-- Task material follows --

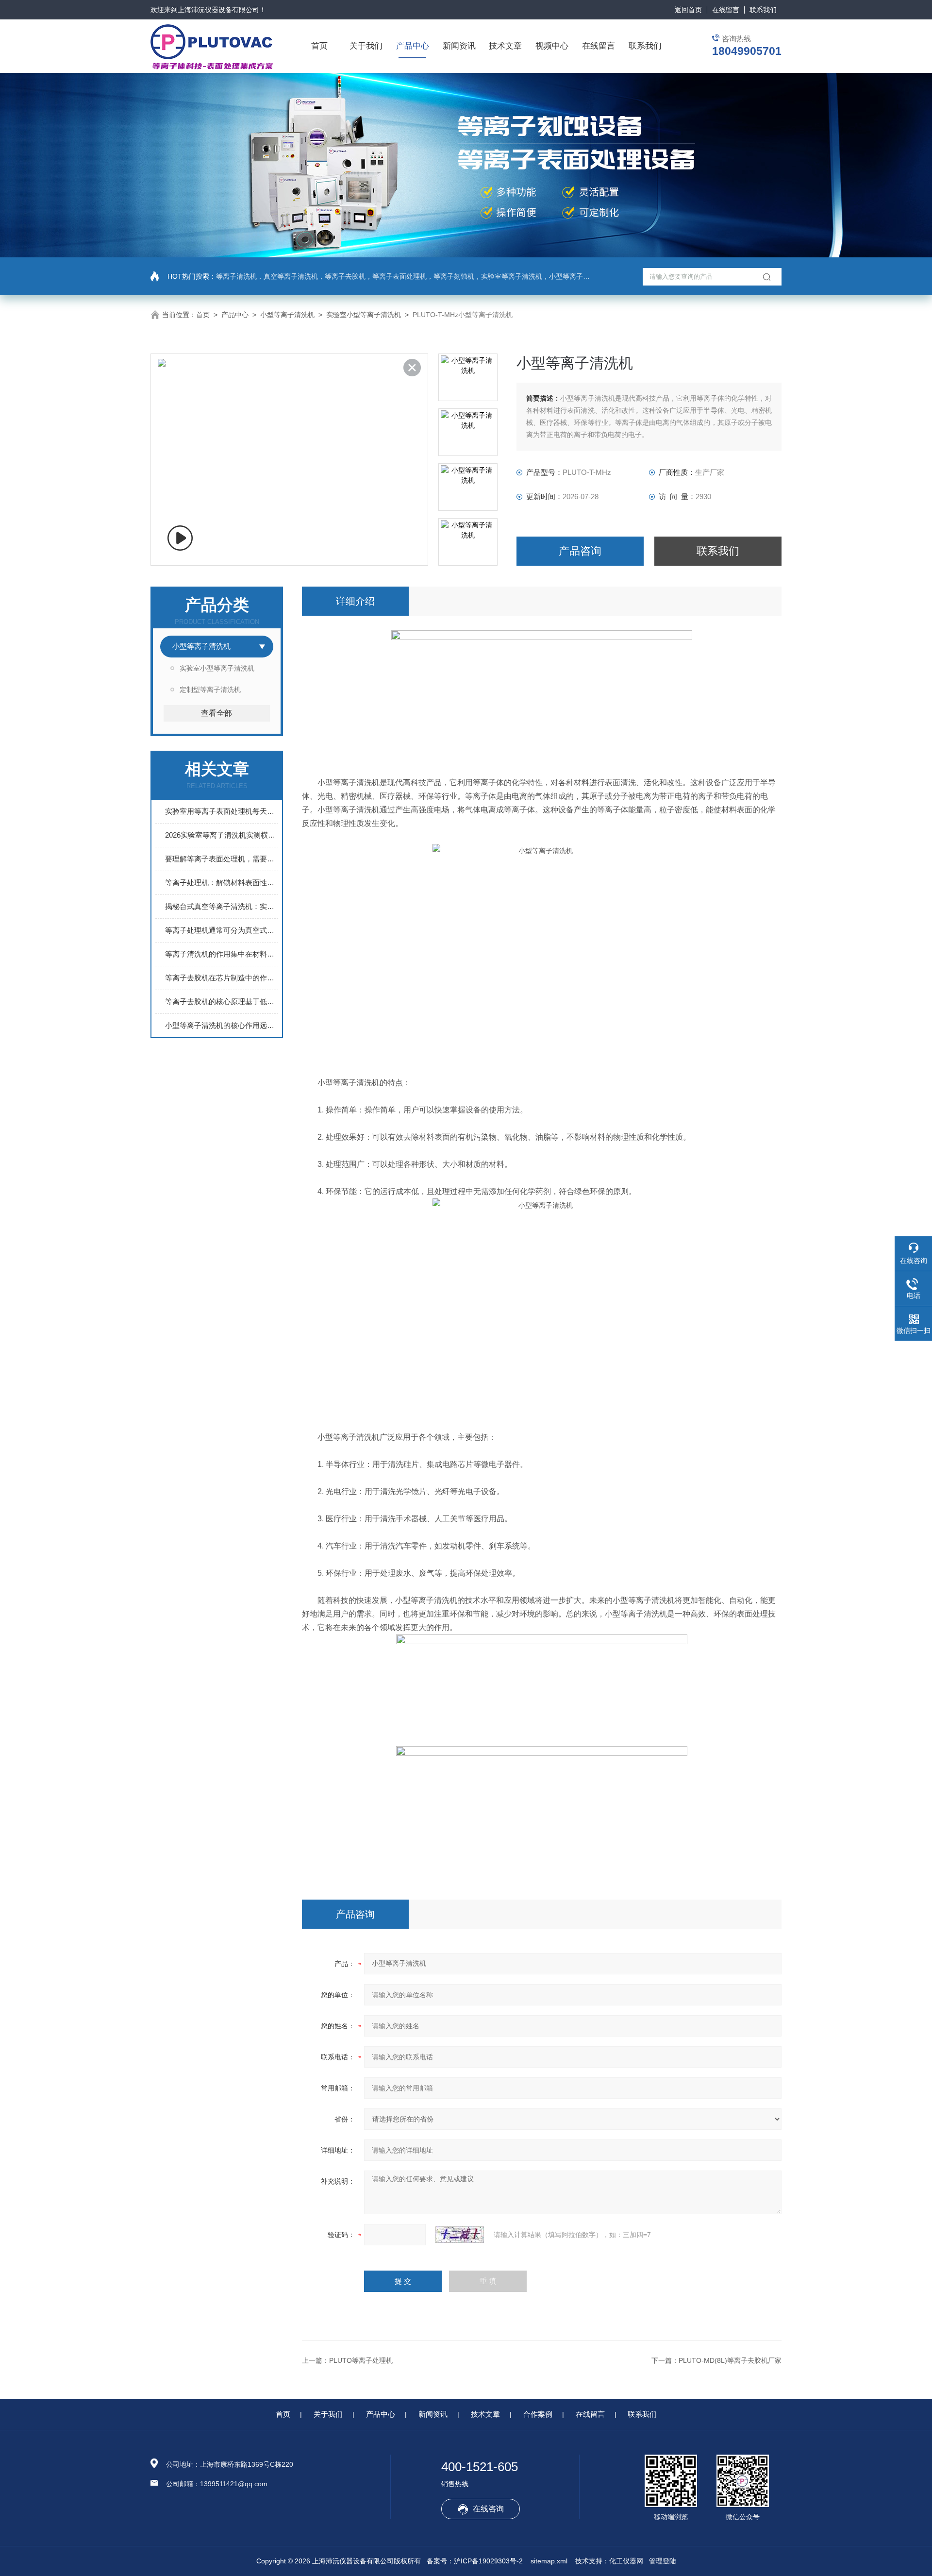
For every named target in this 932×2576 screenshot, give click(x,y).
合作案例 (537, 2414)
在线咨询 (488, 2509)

-- Task material concluded --
-- Task material follows --

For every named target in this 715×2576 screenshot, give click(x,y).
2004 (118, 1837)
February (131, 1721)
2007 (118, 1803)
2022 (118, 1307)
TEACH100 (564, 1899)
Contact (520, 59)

-- Task material concluded --

Your instructions
Only the lines from the one containing "For every named target in this 932×2576" through the one containing "在线咨询 (488, 2509)" are to be retyped, both boundary lines included, with no other material.

Output below
For every named target in this 932×2576 screenshot, give click(x,y).
合作案例 (537, 2414)
在线咨询 (488, 2509)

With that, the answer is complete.